The evolution of smartphones over the past decade has allowed millions to store everything from contacts and calendars to their favorite music on one easily accessible device. But what about life-saving information? Companies are now developing apps that allow individuals to store vital health data that can be easily accessed by emergency services personnel or physicians in case of an emergency.
“No one is immune to having an emergency,” said Dr. Bettina Experton, president and CEO of Humetrix, which late in 2013 debuted the ICEBlueButton app. “Kids playing sports or away from home at camp can have an accident and emergency personnel need to know if they have any medical conditions or life-threatening allergies.”
The app allows the user to create an ICE (In Case of Emergency) record for themselves and all family members. A QR code for each record can then be saved onto the smartphone’s lock screen and printed on a sticker or a magnet that can be placed on a refrigerator. The stickers can also be placed on a child’s bicycle helmet or car seat.
Using any QR scanner, EMS personnel are then able to scan the code and access the records created with the app. There is an in-app purchase of $2.99 per month or $19.99 per year to access its Auto-Alert feature. Should the QR code be scanned by EMS or medical personnel responding to an emergency, the Auto-Alert feature will automatically send an e-mail to the designated emergency contact. This could be particularly helpful for working parents and those who have an elderly relative nearby.
Experton noted that the app was not designed to capture the complete medical history of an individual, but to provide an overview of pertinent information that includes allergies and medications that are being taken on a regular basis.
“The user needs to create the records for each person they want to place on the app,” she said. “To help make that process easier we have included the names of about 75,000 different drugs to ensure the names of medications are spelled correctly.
For local governments across the nation, having medical information easily accessible during a time of emergency should allow EMS personnel to provide better care.
“We already have emergency medical professionals in the field advising people to download our app,” Experton said.
Cathy Chidester, director of the Los Angeles County Emergency Medical Services Agency, told the Los Angeles Times that while her agency and residents cannot anticipate emergencies, they can prepare for them.
One method of preparation for residents of Los Angeles County suggested by Chidester is keeping pertinent medical information handy using smartphone apps such as ICEBlueButton.
"I would like to see people have their basic information available for the paramedics," she said. "That would go a long way toward helping them save lives."
While utilizing the app is a decision for individuals, Experton noted that should ICEBlueButton become more popular, there is minimal training needed for medical personnel.
“Checking for a smartphone has really become part of the routine for the public health professional,” she said. “Years ago they would look for a wallet for ID when responding to an emergency. Now they know to look for a smartphone.”
Experton is also hoping the app will become part of the disaster preparedness information that is shared on the websites of national agencies such as the Federal Emergency Management Agency and Centers for Disease Control and Prevention.

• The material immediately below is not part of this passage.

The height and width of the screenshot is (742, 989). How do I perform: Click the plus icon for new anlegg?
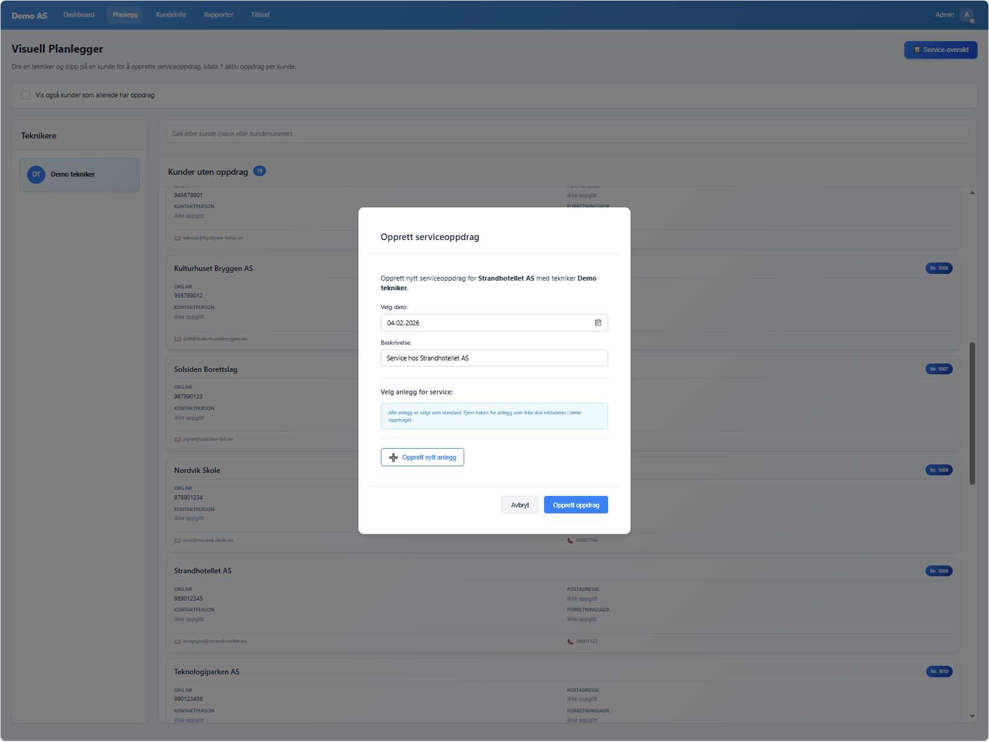tap(394, 458)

The app was on display at the White House’s Disaster Response and Recovery Demo Day held on July 29, an event that brought together technologists, entrepreneurs and members of the disaster response community to showcase tools that will make a tangible impact in the lives of survivors of large-scale emergencies. Among the other companies and agencies on hand for the event was Airbnb, The American Red Cross, Google, Microsoft and The City of San Francisco.
In April, the ICEBlueButton app was awarded the Parent Tested Parent Approved (PTPA) Winner’s Seal of Approval from PTPA Media, a volunteer parent testing community.